Additional study results, slides, and other information can be found on
this website.
Dyslipidemia and
Diabetes
AFORRD
The Atorvastatin in Factorial with Omega-3 fatty acids Risk Reduction in
Diabetes (AFORRD) study is a one-year, multicentre, randomised,
placebo-controlled trial to evaluate coronary heart disease risk
reduction by a statin (atorvastatin) and/or omega-3 fatty acids. The
trial will include 1000 people with Type 2 diabetes in the UK, and will
assess the use of patient-centred techniques aimed at improving
compliance as well as the effect of the medications.
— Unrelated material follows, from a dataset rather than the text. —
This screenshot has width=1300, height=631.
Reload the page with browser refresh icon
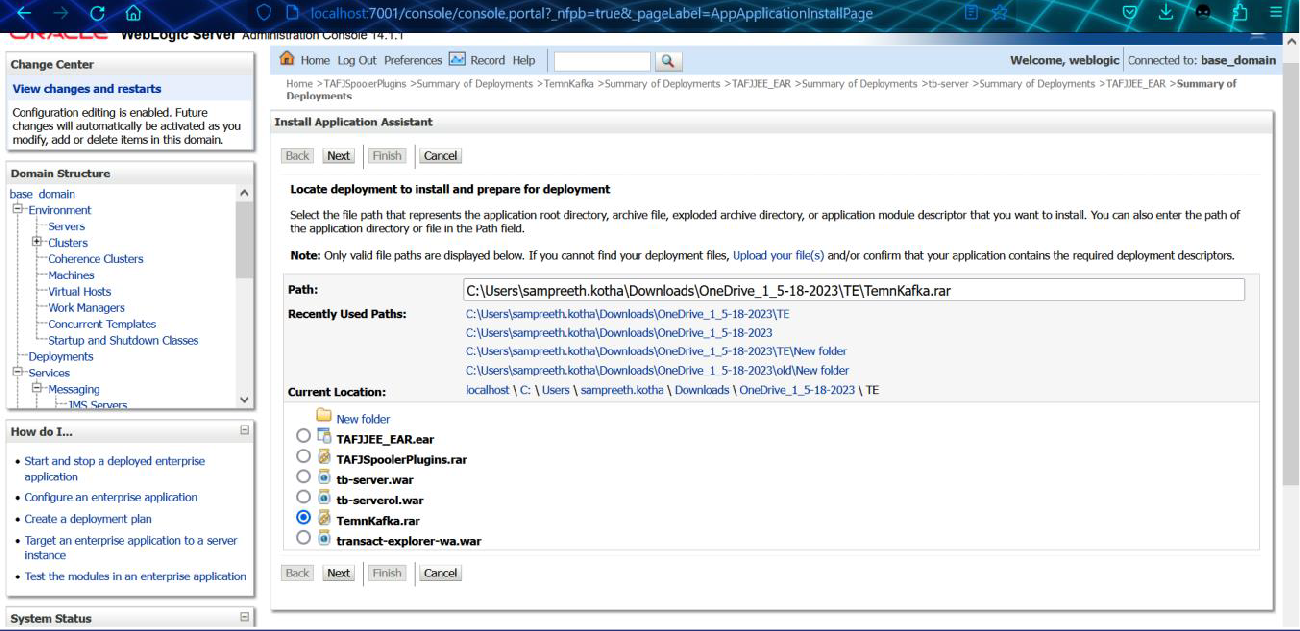point(97,13)
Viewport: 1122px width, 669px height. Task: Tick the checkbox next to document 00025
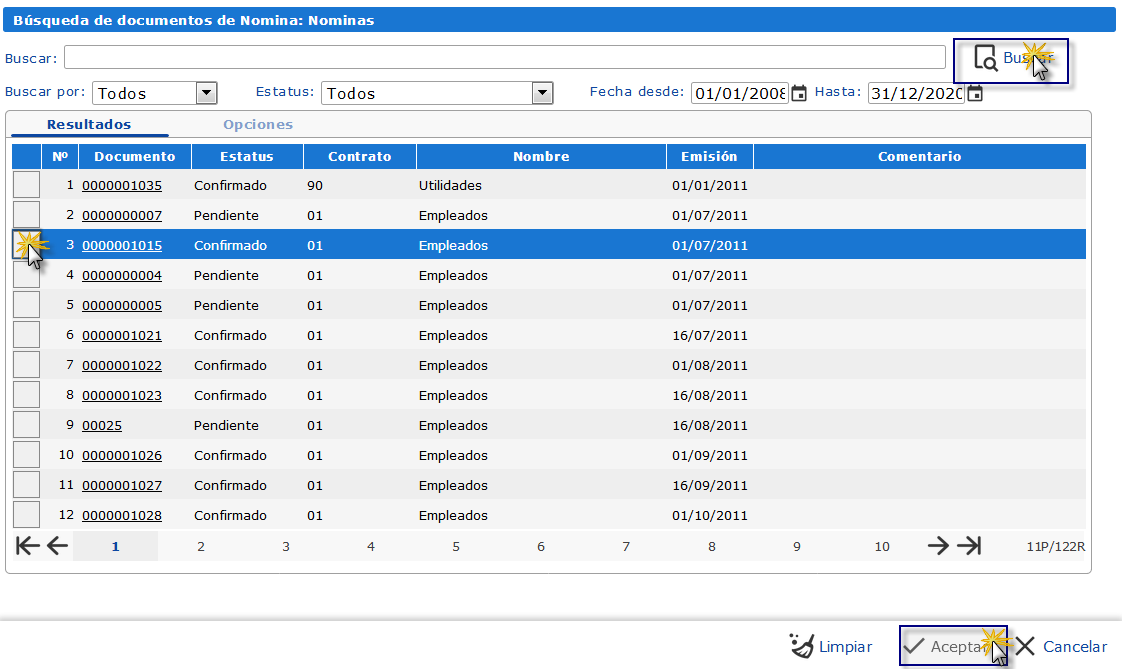point(26,425)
Study results
should be announced in 2005.
CARDS
The Collaborative Atorvastatin Diabetes Study (CARDS) was a multicentre,
randomised, placebo-controlled trial aimed at determining whether
treatment with a statin (atorvastatin) would prevent cardiovascular
disease in patients with Type 2 diabetes. The trial was conducted among
2838 patients in the UK and Ireland; none of the patients had any signs
or symptoms of existing cardiovascular disease.
Results, published in August 2004, demonstrated that
treatment with the statin reduced the rate of death by 27%.